The first Wednesday of every month is officially Insecure Writer’s Support Group day. Post your thoughts on your own blog. Talk about your doubts and the fears you have conquered. Discuss your struggles and triumphs. You can find the group on social media with #IWSG. Also, ¡Feliz cinco de Mayo! Recuerda, no hay ninguna fiesta de alcohol los estadounidenses no robarán ¯\_(ツ)_/¯

Every month, a group of wonderful co-hosts steers us all towards meaningful discussion. We owe our May thanks to  Erika Beebe, PJ ColandoTonja Drecker, Sadira Stone, and Cathrina Constantine!

Every month there is a (completely optional) question you can focus your post around. The May 5th question is Have any of your readers ever responded to your writing in a way that you didn’t expect?

Why, is this a thin excuse to use the Suddenly Squirrel gif yet again?

The answer to this month’s question is yes. I’ve been surprised many times. Thanks be to all the literary gods it’s mostly been nice surprises. No one has expressed amazement at how awful my writing is, for example.

What surprises me often is which parts of my story a reader will focus on as their favorite. Something I barely even remember writing sticks out to them. The editor I sent it to points out a thematic trend I hadn’t really inserted on purpose (but you better believe I play it up after it’s pointed out to me). A bit I didn’t really think was funny makes my beta readers send me a smiley face emoji and an LOL and I blink at the sentence for a while thinking, that part? Really? Huh.

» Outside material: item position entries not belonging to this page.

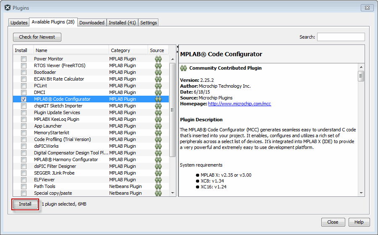Image resolution: width=378 pixels, height=235 pixels.
Task: Click source icon for Path Tools row
Action: (158, 186)
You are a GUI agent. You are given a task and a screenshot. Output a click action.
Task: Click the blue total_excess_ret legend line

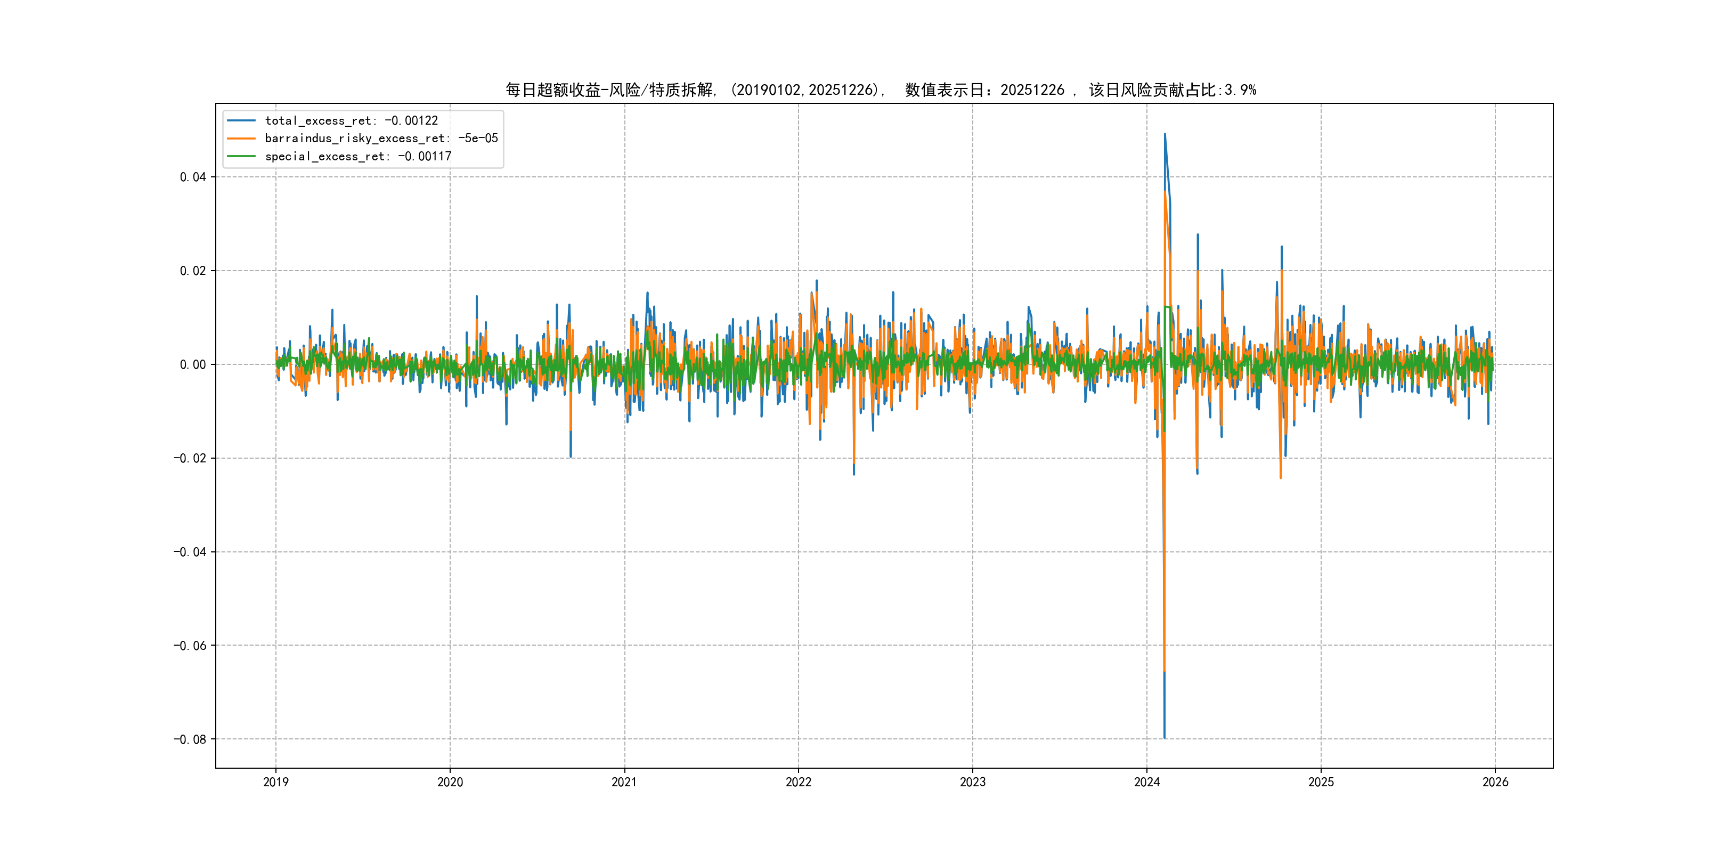click(241, 121)
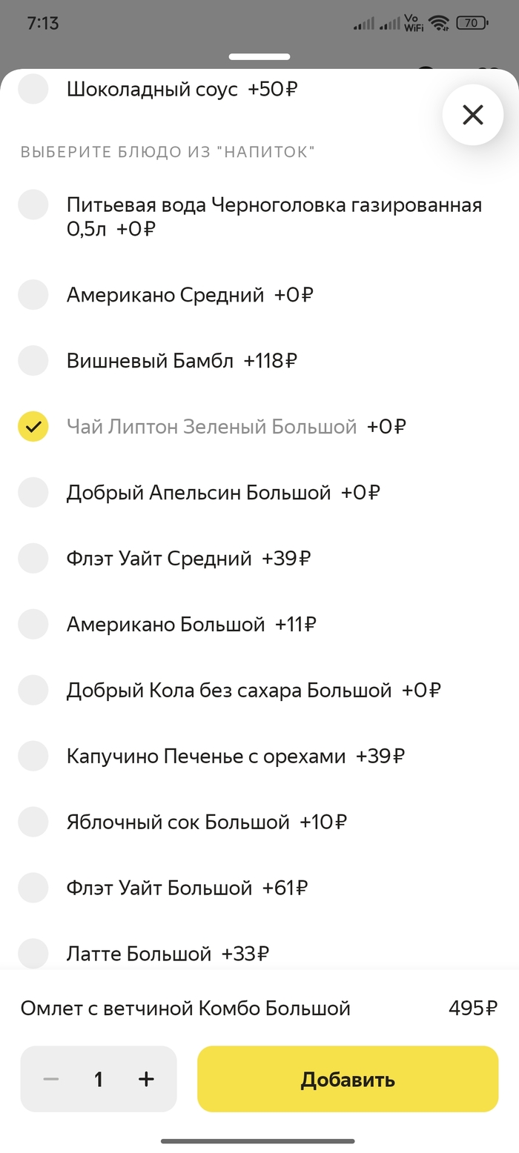Choose Капучино Печенье с орехами
Image resolution: width=519 pixels, height=1153 pixels.
(x=33, y=757)
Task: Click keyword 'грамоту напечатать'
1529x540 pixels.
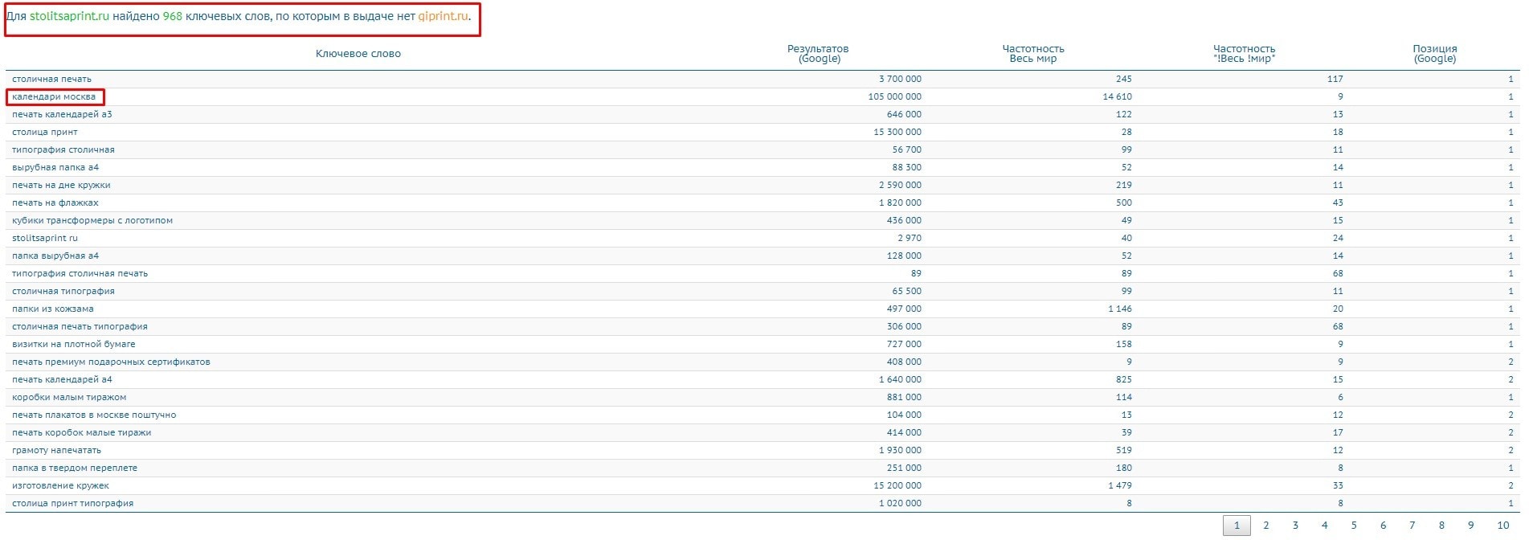Action: tap(56, 451)
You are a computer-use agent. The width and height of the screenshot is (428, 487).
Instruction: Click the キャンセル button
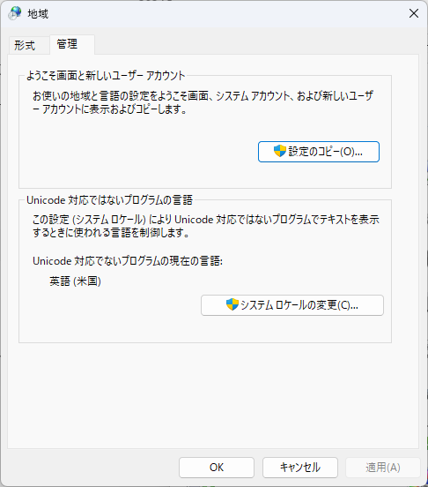pos(300,468)
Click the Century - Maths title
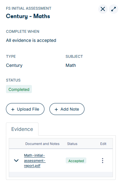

It reminds me that we all approach a book differently, looking for unique things. I can hit the specific story beats and know that I’m doing it on purpose. When I throw obstacles at my characters I’m doing it with the certain knowledge that I’m trying to provoke a reaction from my readers. Yep, I am that mean on purpose. But no matter what overt manipulation I’m throwing into a story, every single person reading my book is coming into it with different lives, experiences, habits, quirks. What stands out to them will always be a part of their personal journey. I’m just excited that I’m able to be a part of it.

Chuck Wendig has an awesome take on this theory about being the Puppetmaster of your own story on purpose. I must warn you it contains a considerable amount of cussing and some super visceral visuals. These are the things I love about Wendig but I felt like I should warn you ahead of time in case those aren’t your favorites.